### Try it
Below are entries. Reproduce exactly the lines between the line holding "Open the 9나인 code NF69 banner" and the line holding "You are a computer-use agent. The image size is (1345, 896).", inclusive, and only those.

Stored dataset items

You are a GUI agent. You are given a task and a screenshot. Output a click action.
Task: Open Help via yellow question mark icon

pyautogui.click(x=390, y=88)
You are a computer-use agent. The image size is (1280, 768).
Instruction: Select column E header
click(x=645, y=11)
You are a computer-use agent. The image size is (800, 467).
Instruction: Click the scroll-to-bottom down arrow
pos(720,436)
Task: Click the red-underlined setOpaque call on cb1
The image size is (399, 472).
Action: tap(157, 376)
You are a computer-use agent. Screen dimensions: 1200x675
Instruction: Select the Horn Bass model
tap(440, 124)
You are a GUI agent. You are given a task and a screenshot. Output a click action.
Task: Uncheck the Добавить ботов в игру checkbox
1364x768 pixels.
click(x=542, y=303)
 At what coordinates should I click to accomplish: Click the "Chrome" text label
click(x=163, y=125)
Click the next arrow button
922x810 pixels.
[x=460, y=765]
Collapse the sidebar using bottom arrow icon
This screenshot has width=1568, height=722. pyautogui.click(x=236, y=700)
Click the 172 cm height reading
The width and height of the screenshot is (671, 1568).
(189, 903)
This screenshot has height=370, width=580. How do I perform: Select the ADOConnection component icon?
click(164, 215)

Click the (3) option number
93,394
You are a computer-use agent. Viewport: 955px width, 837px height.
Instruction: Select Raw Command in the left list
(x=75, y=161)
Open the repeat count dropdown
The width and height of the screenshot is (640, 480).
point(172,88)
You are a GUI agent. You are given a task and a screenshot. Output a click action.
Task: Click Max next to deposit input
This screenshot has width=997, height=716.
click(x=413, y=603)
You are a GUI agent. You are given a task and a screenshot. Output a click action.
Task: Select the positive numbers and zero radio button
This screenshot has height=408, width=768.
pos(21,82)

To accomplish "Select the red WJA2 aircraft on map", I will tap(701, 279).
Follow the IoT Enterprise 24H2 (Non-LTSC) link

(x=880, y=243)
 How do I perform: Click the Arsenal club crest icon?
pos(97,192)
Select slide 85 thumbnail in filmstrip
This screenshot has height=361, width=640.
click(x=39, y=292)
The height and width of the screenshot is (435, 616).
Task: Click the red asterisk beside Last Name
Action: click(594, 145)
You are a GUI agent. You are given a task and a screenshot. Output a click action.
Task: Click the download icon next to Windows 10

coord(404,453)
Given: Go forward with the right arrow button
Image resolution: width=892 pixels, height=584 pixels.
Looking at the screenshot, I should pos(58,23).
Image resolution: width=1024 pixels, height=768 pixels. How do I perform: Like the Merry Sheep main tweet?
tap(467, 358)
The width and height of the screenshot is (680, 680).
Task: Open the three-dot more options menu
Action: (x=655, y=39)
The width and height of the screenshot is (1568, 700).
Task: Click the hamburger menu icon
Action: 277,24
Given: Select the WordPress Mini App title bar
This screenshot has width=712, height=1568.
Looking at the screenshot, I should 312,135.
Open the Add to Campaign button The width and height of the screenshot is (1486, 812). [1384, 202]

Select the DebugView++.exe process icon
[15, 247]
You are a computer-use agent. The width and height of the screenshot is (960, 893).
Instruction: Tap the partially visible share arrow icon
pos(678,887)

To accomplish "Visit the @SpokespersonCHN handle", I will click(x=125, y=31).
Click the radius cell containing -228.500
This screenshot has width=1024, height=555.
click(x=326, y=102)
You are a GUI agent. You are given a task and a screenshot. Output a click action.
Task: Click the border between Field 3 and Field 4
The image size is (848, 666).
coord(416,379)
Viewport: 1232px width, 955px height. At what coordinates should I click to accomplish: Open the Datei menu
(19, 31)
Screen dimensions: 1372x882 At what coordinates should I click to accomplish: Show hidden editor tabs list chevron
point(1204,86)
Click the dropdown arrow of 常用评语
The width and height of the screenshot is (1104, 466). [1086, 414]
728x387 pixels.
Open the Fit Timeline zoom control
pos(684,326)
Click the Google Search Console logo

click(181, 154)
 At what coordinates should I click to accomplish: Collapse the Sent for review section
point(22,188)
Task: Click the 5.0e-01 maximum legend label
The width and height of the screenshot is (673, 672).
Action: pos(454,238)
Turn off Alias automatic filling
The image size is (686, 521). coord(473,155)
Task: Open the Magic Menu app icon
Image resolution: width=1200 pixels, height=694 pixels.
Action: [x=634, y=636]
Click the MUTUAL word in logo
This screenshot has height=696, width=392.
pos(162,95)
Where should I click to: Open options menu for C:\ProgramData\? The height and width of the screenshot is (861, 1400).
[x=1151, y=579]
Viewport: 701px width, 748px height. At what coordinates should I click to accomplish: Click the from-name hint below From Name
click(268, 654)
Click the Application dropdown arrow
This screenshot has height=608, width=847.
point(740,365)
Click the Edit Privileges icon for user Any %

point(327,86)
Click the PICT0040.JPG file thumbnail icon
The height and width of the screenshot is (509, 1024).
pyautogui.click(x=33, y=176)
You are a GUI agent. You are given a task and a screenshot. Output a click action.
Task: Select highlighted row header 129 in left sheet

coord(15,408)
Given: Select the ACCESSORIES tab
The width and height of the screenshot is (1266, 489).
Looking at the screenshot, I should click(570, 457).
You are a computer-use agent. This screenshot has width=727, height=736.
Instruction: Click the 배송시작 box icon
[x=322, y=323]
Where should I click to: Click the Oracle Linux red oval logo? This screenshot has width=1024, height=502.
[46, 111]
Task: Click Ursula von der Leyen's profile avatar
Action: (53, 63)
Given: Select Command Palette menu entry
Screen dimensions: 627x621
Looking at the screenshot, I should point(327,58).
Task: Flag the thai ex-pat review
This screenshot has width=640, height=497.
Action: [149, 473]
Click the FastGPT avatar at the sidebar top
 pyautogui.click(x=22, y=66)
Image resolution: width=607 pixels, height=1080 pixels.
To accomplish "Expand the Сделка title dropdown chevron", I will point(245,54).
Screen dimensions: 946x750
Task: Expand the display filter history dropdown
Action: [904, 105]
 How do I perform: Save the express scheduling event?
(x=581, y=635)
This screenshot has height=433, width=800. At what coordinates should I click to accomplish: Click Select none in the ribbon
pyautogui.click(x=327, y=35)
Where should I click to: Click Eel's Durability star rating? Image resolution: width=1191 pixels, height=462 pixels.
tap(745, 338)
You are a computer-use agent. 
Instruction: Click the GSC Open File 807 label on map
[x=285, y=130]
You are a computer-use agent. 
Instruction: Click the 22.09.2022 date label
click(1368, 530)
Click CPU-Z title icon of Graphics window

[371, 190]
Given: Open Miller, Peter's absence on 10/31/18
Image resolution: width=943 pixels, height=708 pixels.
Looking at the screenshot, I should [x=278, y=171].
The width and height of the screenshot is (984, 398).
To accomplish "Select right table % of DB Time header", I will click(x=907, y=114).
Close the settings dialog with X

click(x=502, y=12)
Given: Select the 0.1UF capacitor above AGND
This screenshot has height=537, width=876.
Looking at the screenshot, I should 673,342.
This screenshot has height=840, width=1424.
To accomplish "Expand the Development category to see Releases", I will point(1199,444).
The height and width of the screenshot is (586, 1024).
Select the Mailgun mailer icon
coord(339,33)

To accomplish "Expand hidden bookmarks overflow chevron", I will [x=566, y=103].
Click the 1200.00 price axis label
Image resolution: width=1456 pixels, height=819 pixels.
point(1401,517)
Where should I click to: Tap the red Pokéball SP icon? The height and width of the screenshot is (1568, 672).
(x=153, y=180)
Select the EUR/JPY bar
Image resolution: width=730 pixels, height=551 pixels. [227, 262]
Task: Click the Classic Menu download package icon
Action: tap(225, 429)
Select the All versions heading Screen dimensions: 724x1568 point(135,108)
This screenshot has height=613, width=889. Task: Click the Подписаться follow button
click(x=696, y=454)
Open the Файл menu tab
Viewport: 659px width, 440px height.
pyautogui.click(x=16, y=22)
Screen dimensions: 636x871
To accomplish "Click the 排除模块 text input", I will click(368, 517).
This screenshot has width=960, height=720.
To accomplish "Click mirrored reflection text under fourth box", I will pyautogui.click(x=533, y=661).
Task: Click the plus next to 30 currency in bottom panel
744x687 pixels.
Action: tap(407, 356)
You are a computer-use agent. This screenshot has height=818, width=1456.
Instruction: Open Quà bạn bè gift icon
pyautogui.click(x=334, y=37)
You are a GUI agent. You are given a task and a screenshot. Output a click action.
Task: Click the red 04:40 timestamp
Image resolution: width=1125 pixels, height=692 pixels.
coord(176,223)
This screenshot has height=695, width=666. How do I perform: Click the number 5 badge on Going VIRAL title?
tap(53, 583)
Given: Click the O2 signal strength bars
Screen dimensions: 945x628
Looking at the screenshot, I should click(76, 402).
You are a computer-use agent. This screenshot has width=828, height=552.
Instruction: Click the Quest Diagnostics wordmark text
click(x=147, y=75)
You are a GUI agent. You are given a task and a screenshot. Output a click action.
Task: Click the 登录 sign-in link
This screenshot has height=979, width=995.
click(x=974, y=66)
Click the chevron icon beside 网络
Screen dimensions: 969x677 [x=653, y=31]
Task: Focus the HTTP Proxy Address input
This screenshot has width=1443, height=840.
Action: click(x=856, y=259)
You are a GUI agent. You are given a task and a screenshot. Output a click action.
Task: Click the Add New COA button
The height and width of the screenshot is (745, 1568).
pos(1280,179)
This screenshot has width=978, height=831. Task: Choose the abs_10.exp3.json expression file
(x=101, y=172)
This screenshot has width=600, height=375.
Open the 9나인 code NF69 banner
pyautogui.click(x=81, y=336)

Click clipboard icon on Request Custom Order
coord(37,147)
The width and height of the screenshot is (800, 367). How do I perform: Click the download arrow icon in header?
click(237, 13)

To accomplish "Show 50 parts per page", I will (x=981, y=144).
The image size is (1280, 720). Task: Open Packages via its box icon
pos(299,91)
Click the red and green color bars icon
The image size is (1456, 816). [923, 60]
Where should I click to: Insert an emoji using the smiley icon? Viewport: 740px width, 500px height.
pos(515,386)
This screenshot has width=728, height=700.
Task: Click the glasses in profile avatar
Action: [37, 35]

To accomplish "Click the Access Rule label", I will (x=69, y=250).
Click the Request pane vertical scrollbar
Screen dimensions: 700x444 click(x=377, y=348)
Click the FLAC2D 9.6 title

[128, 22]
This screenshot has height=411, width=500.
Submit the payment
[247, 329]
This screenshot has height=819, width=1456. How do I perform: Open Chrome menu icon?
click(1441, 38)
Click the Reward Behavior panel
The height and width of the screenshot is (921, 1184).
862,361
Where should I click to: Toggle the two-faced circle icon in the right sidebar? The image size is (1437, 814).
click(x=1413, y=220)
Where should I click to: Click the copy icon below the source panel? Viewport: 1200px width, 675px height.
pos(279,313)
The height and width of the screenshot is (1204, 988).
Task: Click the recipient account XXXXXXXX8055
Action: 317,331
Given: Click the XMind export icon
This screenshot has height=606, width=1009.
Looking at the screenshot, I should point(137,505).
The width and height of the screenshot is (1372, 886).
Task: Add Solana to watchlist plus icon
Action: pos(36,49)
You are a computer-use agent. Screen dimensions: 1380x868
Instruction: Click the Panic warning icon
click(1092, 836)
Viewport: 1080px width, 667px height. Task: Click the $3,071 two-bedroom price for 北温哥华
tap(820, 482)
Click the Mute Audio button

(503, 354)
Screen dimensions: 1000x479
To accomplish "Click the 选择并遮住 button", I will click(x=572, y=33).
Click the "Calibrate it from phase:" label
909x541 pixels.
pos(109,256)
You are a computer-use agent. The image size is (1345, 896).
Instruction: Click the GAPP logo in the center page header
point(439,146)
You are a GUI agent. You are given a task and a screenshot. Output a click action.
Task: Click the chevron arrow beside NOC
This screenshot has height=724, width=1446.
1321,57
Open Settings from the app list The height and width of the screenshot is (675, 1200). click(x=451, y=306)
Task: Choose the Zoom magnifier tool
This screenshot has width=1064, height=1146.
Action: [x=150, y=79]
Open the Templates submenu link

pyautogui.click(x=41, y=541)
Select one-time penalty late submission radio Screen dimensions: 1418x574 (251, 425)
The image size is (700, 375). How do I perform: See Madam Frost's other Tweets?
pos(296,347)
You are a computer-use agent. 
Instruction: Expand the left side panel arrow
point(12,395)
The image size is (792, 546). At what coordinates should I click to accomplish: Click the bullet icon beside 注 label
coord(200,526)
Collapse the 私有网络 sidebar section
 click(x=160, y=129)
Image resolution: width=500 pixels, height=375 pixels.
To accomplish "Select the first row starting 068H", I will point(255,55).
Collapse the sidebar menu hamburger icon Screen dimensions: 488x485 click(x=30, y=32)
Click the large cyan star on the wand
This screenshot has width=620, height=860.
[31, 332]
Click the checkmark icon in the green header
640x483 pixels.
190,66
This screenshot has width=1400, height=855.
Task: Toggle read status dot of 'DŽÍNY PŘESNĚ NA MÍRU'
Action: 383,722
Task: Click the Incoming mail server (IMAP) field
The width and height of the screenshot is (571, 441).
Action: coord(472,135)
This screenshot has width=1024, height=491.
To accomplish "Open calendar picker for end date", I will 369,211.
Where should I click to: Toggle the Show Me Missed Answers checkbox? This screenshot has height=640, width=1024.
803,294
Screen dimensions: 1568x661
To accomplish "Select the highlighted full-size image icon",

### Solution
Open the 9나인 code NF69 banner
pyautogui.click(x=81, y=336)

Click clipboard icon on Request Custom Order
coord(37,147)
The width and height of the screenshot is (800, 367). How do I perform: Click the download arrow icon in header?
click(237, 13)

To accomplish "Show 50 parts per page", I will (x=981, y=144).
The image size is (1280, 720). Task: Open Packages via its box icon
pos(299,91)
Click the red and green color bars icon
The image size is (1456, 816). [923, 60]
Where should I click to: Insert an emoji using the smiley icon? Viewport: 740px width, 500px height.
pos(515,386)
This screenshot has width=728, height=700.
Task: Click the glasses in profile avatar
Action: [37, 35]

To accomplish "Click the Access Rule label", I will (x=69, y=250).
Click the Request pane vertical scrollbar
Screen dimensions: 700x444 click(x=377, y=348)
Click the FLAC2D 9.6 title

[128, 22]
This screenshot has height=411, width=500.
Submit the payment
[247, 329]
This screenshot has height=819, width=1456. How do I perform: Open Chrome menu icon?
click(1441, 38)
Click the Reward Behavior panel
The height and width of the screenshot is (921, 1184).
862,361
Where should I click to: Toggle the two-faced circle icon in the right sidebar? The image size is (1437, 814).
click(x=1413, y=220)
Where should I click to: Click the copy icon below the source panel? Viewport: 1200px width, 675px height.
pos(279,313)
The height and width of the screenshot is (1204, 988).
Task: Click the recipient account XXXXXXXX8055
Action: 317,331
Given: Click the XMind export icon
This screenshot has height=606, width=1009.
Looking at the screenshot, I should point(137,505).
The width and height of the screenshot is (1372, 886).
Task: Add Solana to watchlist plus icon
Action: pos(36,49)
You are a computer-use agent. Screen dimensions: 1380x868
Instruction: Click the Panic warning icon
click(1092, 836)
Viewport: 1080px width, 667px height. Task: Click the $3,071 two-bedroom price for 北温哥华
tap(820, 482)
Click the Mute Audio button

(503, 354)
Screen dimensions: 1000x479
To accomplish "Click the 选择并遮住 button", I will click(x=572, y=33).
Click the "Calibrate it from phase:" label
909x541 pixels.
pos(109,256)
You are a computer-use agent. The image size is (1345, 896).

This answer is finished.